On February 13, Hershel Greenblat spoke to the students, teachers and parents of fifth through ninth graders at Harvester Christian Academy, recounting his first-hand stories of the Holocaust.
Greenblat was born in the early days of World War II, shortly after Hitler invaded Poland. After the invasion, Jewish survivors were put into ghettos, crowded into homes, starved, and controlled by soldiers and barbed wire fences. His parents escaped their respective ghettos and joined a group of resistance fighters, who settled in underground caves in Ukraine, where his parents met, married and gave birth to Hershel Greenblat in 1940.
Hershel was 5 years old when the war ended but they had no home, no family, and no place to go. With the Russian police still hunting Jews, his family had to travel 1800 miles to a Displaced Persons Camp (DP Camp) in Salzburg, Austria. To go undetected, they travelled in box cars at night and it took then 8 weeks to reach their destination.
When they arrived at the DP Camp in Salzburg, Hershel weighed a mere 17 pounds. The family was nearly starved to death and covered in lice (Hershel still has scars from the lice). While most of Greenblat’s holocaust story is a retelling of his parents’ own stories, he remembers everything from the time he arrived at the DP Camp. “I remember getting clothes and food. I remember being deloused. And my memories of the DP Camp are white, very white, because everything seemed so clean,” he said.
After living in the DP Camp 5 years, Greenblat’s family was transferred by naval ship to America. When they arrived on Ellis Island, they were given milk & donuts, the first donut he’d ever had. They were also given hygiene kits from the Red Cross, which included a toothbrush, the first toothbrush he’d ever had. A kind stranger gave him a half dollar, the first coin he’d ever had, and he carries it with him to this day.
The Greenblat family didn’t speak English, had no money and nowhere to go. With the help of a sponsor family in Atlanta, the Greenblats moved to the Summerhill area of Atlanta. His neighbors were exclusively black at a time when racism was rampant. After surviving the racism of the Holocaust, the Greenblats sympathized with and tried to help the black community. “We were discriminated against simply of our religion and they were discriminated against simply because of the color of their skin.” Their efforts caught the attention of Dr. Martin Luther King, Jr., who lived nearby and with whom they became friends and worked together for human rights.
After a tumultuous life, the Greenblats became a part of the fabric of America. They learned English, became business owners (they opened a grocery store with the help of a loan co-signer), fought for civil rights, and had children and grandchildren who went on to become doctors, lawyers and teachers.
“I do not enjoy reliving my history but it is my purpose. I need to pass on the responsibility of educating the world about the Holocaust to you,” Greenblat said.

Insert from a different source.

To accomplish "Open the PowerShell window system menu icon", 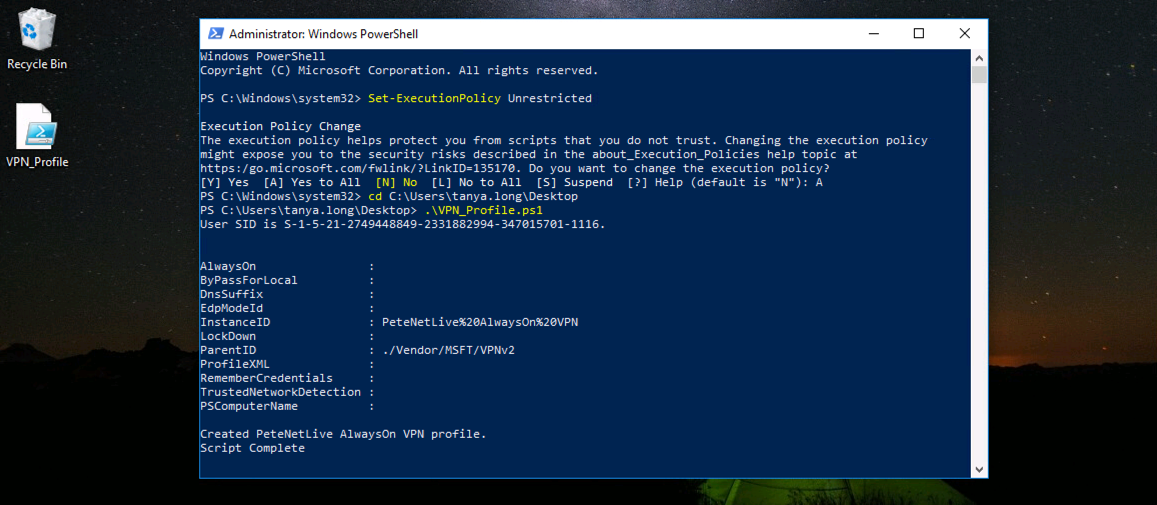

To a packed auditorium, Greenblat ended with, “whoever listens to a witness becomes a witness himself. What will you do when you see discrimination and hatred?” He issued a challenge to the crowd: “help eradicate hatred; the Holocaust happened because of hatred. Don’t let it happen again.”
This speaking engagement was made possible by the Georgia Commission on the Holocaust. “A Survivor’s Story” is a program of the Commission. Schools, churches and organizations interested in hosting a Holocaust survivor can request a speaking engagement online at: https://holocaust.georgia.gov.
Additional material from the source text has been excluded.